Así, minada la confianza en la razón y en el ejercicio de la libertad individual, ambos han sido reemplazados por movimientos religiosos e ideológicos que exaltan la irracionalidad y resignan el ejercicio de la libertad en beneficio de los terrorismos religiosos y los estados totalitarios. Momento en que, entre la primera guerra mundial y su epígono, la segunda, asistimos a la emergencia de regímenes que, sin vacilar, en aras de ideologías insensibles al sufrimiento humano, provocarán el sacrificio de millones de personas en campos de concentración, como Auschwitz-Birkenau del nacionalsocialismo hitleriano, o de “rehabilitación” estaliniana, como eufemísticamente se denominó al Gulag.
Siguiendo el ejemplo de la moral grecorromana de fines del Imperio, que en la tradición neoplatónica valoraba el bien como virtud en el ejercicio de la prudencia, la templanza, la justicia y la fortaleza, los primeros cristianos agregaron a las virtudes cardinales de los estoicos⁶ las teologales de la fe, la esperanza y la caridad como modelos de vida. A contrapelo, la tesis secular del bien como búsqueda de la felicidad, aunque no explícita, se introduce y gravita fuertemente como un ideal que permea la mentalidad europea desde el siglo XVIII en adelante. Tesis que, aunque no se menciona expresamente en estos términos en la Declaración de Derechos de la revolución francesa, sí lo está en la de los EEUU redactada por Jefferson en 1776.

▶ **Extractos de registros**:
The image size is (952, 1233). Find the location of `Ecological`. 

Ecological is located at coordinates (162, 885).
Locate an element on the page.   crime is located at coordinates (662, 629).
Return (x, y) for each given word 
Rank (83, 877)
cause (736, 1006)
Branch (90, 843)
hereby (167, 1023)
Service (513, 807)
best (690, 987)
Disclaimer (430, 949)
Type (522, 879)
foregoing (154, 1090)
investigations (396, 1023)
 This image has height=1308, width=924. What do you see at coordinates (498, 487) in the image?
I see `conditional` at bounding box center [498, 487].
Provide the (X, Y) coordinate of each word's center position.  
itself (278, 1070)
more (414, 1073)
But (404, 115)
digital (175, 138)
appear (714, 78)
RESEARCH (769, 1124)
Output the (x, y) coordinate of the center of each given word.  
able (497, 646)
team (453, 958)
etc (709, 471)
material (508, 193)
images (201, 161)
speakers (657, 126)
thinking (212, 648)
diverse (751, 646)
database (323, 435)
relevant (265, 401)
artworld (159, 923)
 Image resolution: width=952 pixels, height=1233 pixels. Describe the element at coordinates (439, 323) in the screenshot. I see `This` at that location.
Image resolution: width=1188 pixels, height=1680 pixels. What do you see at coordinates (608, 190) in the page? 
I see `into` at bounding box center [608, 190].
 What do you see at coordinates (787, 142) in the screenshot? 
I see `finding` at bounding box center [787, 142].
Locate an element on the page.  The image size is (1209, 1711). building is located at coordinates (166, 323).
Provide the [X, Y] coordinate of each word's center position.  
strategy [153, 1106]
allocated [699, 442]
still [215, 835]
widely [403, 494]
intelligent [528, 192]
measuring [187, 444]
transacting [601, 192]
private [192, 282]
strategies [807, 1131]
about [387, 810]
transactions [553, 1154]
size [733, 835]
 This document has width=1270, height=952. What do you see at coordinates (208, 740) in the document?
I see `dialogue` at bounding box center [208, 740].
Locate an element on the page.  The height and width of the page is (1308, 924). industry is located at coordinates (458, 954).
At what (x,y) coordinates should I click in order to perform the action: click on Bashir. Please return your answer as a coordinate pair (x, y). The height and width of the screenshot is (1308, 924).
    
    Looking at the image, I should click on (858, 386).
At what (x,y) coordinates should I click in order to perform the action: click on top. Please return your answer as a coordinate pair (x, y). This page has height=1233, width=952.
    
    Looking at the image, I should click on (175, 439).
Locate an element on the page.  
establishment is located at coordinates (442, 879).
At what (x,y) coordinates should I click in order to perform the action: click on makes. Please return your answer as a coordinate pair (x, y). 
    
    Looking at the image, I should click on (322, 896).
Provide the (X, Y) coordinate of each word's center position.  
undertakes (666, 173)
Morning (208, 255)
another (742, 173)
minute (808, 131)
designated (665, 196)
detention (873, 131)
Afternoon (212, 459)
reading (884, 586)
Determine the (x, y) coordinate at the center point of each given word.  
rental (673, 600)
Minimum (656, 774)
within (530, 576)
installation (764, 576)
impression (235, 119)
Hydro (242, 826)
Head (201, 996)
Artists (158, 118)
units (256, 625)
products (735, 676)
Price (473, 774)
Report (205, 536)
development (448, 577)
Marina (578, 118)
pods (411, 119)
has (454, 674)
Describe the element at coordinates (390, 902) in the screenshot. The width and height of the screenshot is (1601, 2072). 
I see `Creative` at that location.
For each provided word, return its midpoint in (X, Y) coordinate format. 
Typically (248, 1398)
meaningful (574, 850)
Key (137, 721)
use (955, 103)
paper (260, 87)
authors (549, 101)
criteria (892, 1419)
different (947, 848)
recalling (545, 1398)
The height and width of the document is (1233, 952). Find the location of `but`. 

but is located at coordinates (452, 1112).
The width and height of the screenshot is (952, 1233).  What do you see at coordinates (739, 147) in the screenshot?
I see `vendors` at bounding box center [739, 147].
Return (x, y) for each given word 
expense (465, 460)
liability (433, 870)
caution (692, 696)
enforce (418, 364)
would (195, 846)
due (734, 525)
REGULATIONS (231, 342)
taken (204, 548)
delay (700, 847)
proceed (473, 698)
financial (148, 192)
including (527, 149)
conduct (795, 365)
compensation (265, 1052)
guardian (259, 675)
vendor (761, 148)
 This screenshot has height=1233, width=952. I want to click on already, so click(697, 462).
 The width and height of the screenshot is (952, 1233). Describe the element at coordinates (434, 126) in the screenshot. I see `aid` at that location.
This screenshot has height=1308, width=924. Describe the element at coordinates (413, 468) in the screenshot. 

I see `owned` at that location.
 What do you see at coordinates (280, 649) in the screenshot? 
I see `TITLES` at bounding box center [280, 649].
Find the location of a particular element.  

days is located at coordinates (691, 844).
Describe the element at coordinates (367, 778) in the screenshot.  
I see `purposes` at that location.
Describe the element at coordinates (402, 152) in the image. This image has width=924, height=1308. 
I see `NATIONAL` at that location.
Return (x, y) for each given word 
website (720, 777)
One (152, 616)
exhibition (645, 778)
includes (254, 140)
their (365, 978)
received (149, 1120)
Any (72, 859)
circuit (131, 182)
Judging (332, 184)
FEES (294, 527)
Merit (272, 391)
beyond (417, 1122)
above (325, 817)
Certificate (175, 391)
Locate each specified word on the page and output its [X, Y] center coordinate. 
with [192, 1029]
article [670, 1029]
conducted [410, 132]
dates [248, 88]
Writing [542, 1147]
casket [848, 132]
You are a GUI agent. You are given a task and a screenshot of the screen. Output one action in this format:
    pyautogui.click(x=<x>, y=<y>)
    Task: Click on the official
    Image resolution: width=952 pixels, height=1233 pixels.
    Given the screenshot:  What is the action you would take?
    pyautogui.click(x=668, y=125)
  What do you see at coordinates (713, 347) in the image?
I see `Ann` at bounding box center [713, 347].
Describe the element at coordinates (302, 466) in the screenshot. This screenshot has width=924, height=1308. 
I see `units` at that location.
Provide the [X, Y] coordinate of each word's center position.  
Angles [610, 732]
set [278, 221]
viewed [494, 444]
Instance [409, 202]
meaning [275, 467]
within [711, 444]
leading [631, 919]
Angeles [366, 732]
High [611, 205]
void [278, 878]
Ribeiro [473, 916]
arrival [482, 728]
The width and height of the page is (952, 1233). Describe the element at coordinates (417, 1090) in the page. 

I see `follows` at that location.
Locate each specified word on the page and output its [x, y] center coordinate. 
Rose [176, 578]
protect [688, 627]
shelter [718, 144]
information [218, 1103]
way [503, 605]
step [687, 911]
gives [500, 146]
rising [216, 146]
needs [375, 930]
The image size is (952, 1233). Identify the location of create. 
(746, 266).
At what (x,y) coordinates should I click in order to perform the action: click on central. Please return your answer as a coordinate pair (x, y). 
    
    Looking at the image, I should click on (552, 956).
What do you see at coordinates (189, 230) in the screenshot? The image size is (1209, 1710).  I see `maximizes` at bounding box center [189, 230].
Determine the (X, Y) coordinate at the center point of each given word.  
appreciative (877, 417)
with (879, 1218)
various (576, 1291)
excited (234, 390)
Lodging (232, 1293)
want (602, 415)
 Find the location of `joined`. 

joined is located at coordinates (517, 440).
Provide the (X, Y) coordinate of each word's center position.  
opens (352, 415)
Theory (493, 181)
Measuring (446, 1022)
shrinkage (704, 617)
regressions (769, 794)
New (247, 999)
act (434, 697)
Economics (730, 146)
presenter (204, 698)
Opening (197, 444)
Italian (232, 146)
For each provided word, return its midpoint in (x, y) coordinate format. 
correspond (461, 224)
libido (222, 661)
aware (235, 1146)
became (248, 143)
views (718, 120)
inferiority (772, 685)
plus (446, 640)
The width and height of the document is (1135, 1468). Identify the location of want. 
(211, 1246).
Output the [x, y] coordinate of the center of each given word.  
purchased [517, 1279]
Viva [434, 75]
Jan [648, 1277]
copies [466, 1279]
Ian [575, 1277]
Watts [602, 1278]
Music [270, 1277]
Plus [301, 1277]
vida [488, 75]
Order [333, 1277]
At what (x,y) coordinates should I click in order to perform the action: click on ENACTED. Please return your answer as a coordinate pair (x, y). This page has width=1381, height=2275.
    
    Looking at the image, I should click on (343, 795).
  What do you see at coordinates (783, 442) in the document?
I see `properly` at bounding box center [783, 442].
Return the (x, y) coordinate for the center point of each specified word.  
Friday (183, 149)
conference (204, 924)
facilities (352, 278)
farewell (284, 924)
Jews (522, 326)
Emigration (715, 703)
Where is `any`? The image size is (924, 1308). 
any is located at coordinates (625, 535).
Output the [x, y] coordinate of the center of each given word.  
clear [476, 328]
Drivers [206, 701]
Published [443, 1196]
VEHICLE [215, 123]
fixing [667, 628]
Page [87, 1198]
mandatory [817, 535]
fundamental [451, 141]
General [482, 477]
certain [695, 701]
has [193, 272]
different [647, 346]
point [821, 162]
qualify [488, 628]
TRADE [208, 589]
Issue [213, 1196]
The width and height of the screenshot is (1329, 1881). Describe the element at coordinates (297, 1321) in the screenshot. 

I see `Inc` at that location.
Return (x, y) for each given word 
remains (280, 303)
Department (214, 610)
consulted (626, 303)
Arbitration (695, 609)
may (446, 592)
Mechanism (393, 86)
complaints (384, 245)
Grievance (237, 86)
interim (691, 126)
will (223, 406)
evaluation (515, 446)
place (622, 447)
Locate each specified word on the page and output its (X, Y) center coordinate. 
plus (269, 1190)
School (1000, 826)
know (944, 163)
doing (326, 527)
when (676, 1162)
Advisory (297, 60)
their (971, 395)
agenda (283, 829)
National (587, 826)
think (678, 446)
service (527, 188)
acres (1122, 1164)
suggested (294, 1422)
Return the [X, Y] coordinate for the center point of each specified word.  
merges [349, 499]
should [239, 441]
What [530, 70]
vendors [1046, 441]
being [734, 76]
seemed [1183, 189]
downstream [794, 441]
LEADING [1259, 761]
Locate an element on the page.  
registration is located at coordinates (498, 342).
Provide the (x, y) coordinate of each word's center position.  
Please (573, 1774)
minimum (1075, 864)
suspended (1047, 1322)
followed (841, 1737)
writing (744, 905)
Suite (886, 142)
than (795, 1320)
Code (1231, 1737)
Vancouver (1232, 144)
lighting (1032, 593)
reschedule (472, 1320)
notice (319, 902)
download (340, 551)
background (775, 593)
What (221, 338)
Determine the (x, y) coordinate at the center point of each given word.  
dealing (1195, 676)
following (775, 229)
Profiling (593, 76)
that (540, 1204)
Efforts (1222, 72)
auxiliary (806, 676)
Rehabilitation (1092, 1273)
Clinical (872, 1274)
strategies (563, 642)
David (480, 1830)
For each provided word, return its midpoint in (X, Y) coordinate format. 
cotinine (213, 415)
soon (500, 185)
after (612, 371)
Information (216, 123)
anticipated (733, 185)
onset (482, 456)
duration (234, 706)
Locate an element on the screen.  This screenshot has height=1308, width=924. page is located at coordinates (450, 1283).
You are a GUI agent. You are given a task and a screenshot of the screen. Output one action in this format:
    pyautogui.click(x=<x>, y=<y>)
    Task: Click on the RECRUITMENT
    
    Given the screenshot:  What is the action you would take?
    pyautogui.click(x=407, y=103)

▶ **Enunciado del problema**: Escribe la continuación del pasaje sobre la moral, la razón y la libertad a partir de su última oración.

▶ **Resultado obtenido**:
En la tradición cartesiana, la felicidad producto de la inmediatez de los bienes de consumo materiales se aleja de la misión espiritual al prescindir del proyecto escatológico vinculado a la esperanza en un tiempo futuro de bienaventuranza, a la fe en que ello es posible por medio de la gracia y al ejercicio de la caridad que religa a los seres humanos con la comunidad de la tierra, a los otros en su dimensión de prójimo y a la divinidad que ha ensanchado el silencio de su naturaleza de misterio tremendo y fascinante en la presencia de la figura real y concreta de Cristo, desvaneciéndose tras las bambalinas del descrédito al callar ante la miseria humana. Silencio que de tan prolongado se ha trivializado en la rutina de la vida cotidiana perdiendo su atributo de misterioso atractivo. André Glucksmann relata, citando el discurso de Juan Pablo II del 14 de enero de 1999:
«Las certezas religiosas de antaño «han sido sustituidas en muchas personas por un sentimiento religioso vago y poco apremiante acerca de la vida, e incluso por formas diversas de agnosticismo y ateísmo práctico que desembocan en una vida personal y social «etsi deus non daretur«, como si Dios no existiese»»⁷.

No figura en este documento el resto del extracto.